Кроме Гориллы Бейтса, никто, по-видимому, не понимал его.

— Ты можешь пойти служить на флот, — сказал старый мичман. — В море не так уж плохо. Если верить Бронстейну, из тебя получился бы радист второго класса, а может, и первого.

— Мне всего семь с половиной лет, — сказал шимпанзе. Меня не возьмут.

— Не возьмут, даже с согласия родителей не возьмут, вставил писарь, хотя его никто не слушал.

— Во всяком случае, — сказал Пан Сатирус, — матросская форма — это не для шимпанзе.

— А, понимаю, — догадался Бронстейн. — Я видел фотографию Бейтса, снятую еще до того, как он стал мичманом.

Послышались свистки, звонки, а затем властная команда:

— Все наверх! По местам стоять!

— Как стоять? — спросил Пан.

Но в кают-компании уже никого не было; все побежали на взлетную палубу и к своим боевым постам.

Пан Сатирус прикончил последние персики и побрел следом, сопровождая каждый шаг постукиванием костяшек пальцев о стальную палубу.

Команда корабля построилась и стояла «вольно», когда он добрался до взлетной палубы. Моряки стояли в строю по подразделениям, или поротно, или как уж они там строятся в военно-морском флоте; ни один из сторожей Пана никогда не читал морских рассказов, и поэтому по части знания морских порядков Пан был нетверд.

«Мем-саиб» оттащили на край палубы. Шимпанзе вразвалку подошел к капсуле, прислонился к ней и стал наблюдать, как моряки совершают перестроения, свистят в дудочки, что-то принайтовывают или, бог его знает, что они там еще делают. К «Куку» приближался вертолет.

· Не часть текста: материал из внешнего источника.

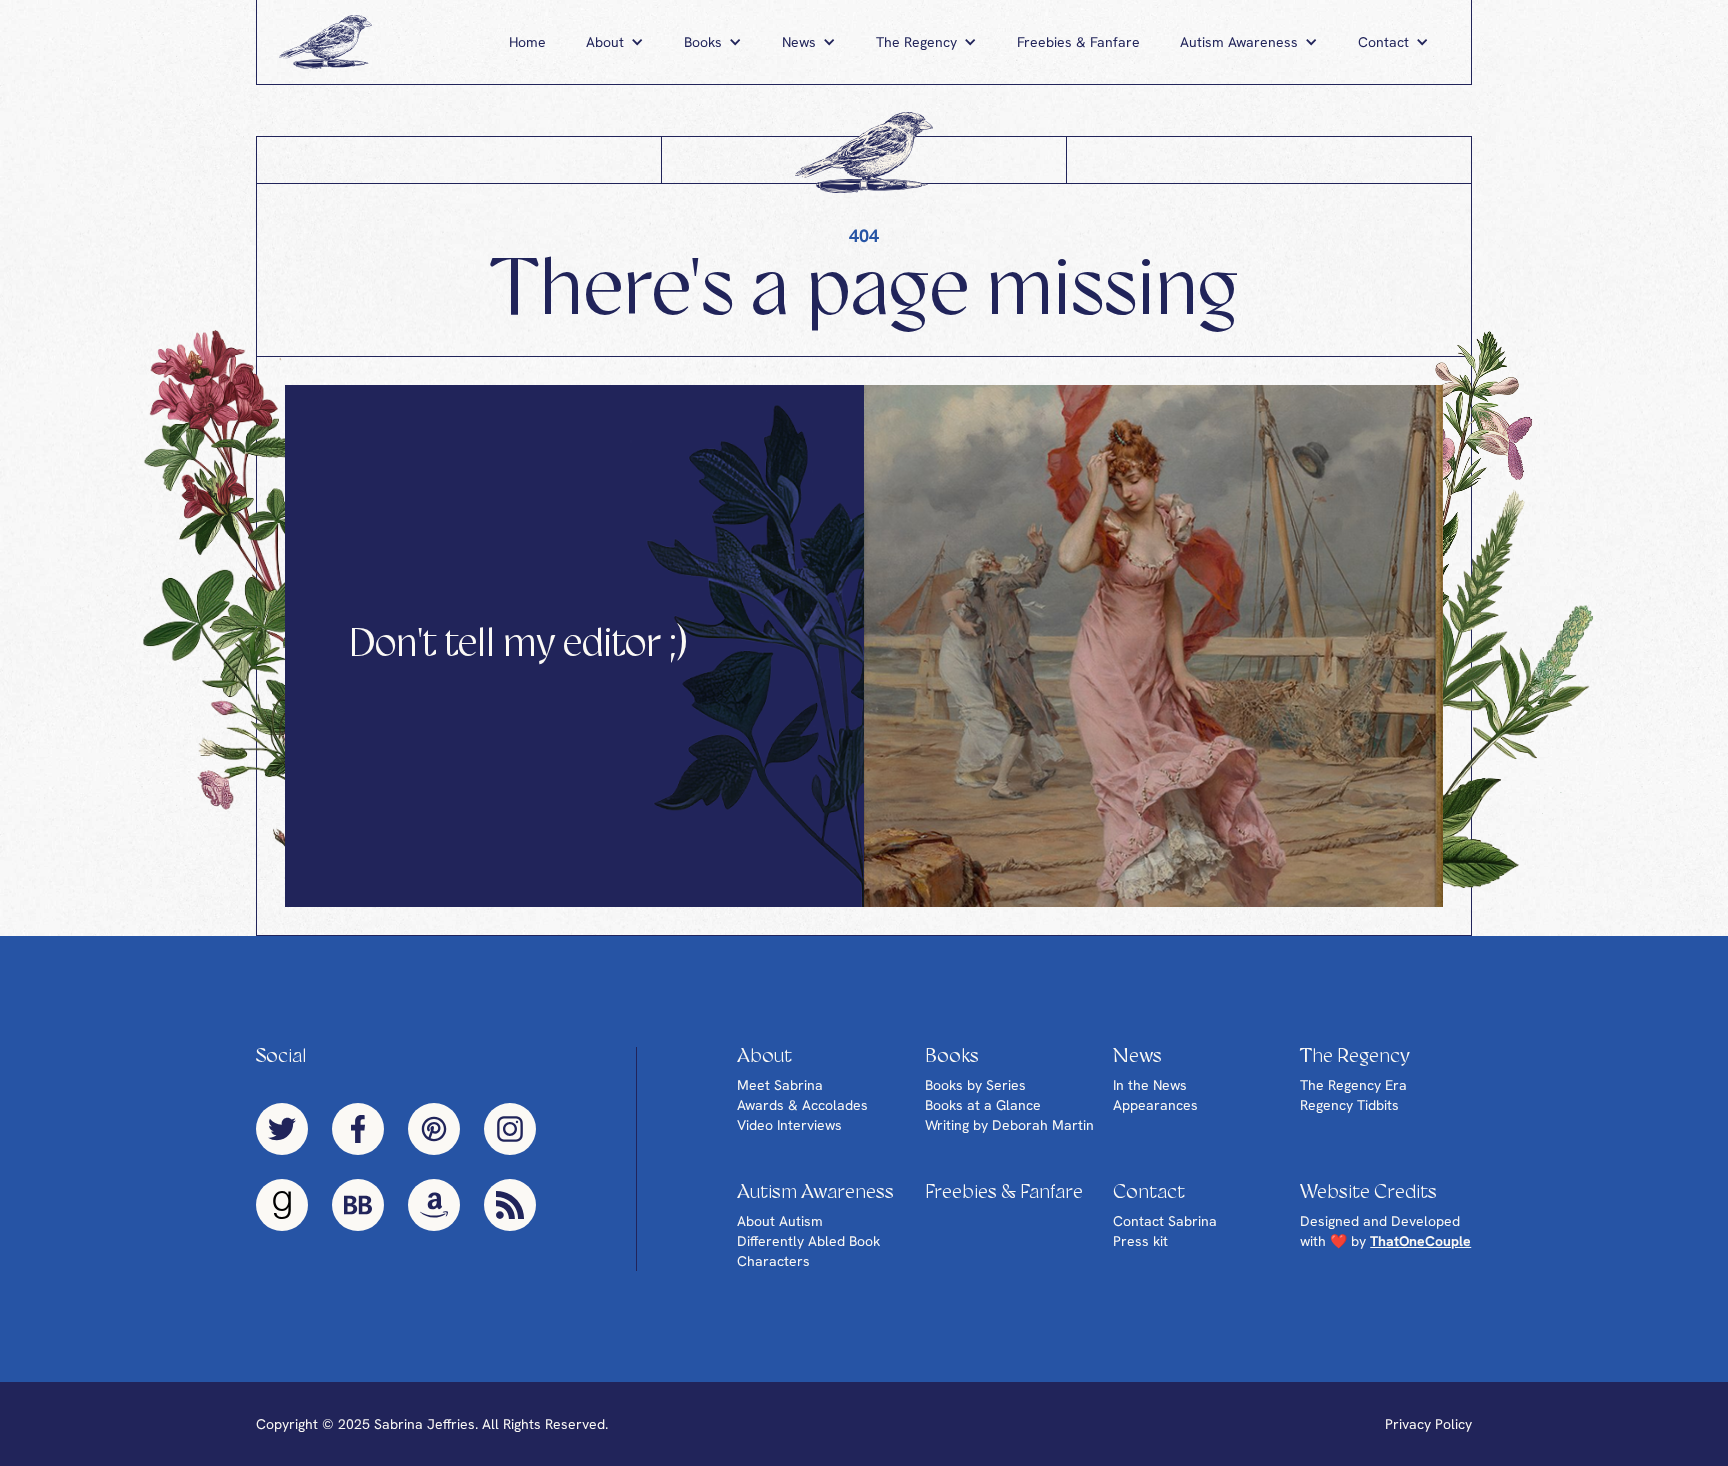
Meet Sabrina (780, 1085)
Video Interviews (789, 1125)
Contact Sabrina (1165, 1221)
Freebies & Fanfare (1078, 42)
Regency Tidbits (1349, 1105)
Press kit (1140, 1241)
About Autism (780, 1221)
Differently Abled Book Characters (808, 1251)
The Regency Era (1353, 1085)
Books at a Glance (983, 1105)
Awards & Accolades (802, 1105)
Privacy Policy (1428, 1424)
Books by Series (975, 1085)
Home (527, 42)
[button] (615, 42)
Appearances (1155, 1105)
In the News (1150, 1085)
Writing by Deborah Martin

Наблюдая, Пан Сатирус усердно почесывался и с наслаждением ощущал, как под порывами тропического ветерка шевелится шерсть на спине. Ловким привычным движением он наконец прижал ногтем блоху, которая заставила его прервать полет, и с торжеством раздавил ее. Он был бы рад вернуться в Уайт Сэндс: Флорида определенно была проблошиной и антиобезьяньей стороной.

Позевывая, он чуть скептически наблюдал за вертолетом. За последние пять с половиной лет он побывал не в одном исследовательском центре военно-воздушных сил и НАСА. Он даже немного поработал на Комиссию по атомной энергии в Лос-Аламосе, где был превосходный врач и прескверное питание; там, по-видимому, считали, что шимпанзе любят только замороженные бананы.

Да, с тех пор как он расстался с матерью, ему пришлось повидать чертову уйму мест, где садились вертолеты. Шумные махины. Притом сконструированные скверно и неизвестно для чего. Большая часть поездок осуществлялась так: вертолет брал на борт какого-нибудь бездельника в одном месте и поспешно доставлял его бить баклуши в другое. Хождение, карабканье, покачивание — все создавало приятное ощущение осмысленной деятельности.

Есть! Вертолет благополучно сел на палубу. Пилот заглушил двигатели, и люди в нелепо раскрашенных комбинезонах подбежали к вертолету, закрепили его и ушли.

Так, значит, вертолету обеспечена безопасность. У Пана Сатируса в Холломэне был врач, моряк. Если он говорил, что надо обеспечить безопасность, это, по-видимому, означало, что надо кого-то или что-то оставить в покое.

Офицеры отдали честь. Пан Сатирус знал все о воинских порядках, установленных формах одежды, рангах, денежном содержании. Он был весьма наслышан о государственной службе, как гражданской, так и военной. Отдавали честь старший лейтенант и лейтенант. А это адмирал… скажи на милость, АДМИРАЛ… выходил из вертолета. И врач — капитан третьего ранга. И двое гражданских, которые очень смахивали на сторожей. Сторожа теперь хотят именоваться служителями (обезьяньими), но для него они все равно сторожа, а знавал он их всяких — и мерзких, и очень Даже приятных в обращении…

Писарь, которого никто не слушал, теперь фотографировал адмирала.

Пан Сатирус пригладил шерсть и заковылял вперед, постукивая костяшками пальцев о палубу.

Первым его увидел адмирал. Он перестал позировать перед аппаратом и показал пальцем:

— Обезьяна! Почему не обеспечена безопасность?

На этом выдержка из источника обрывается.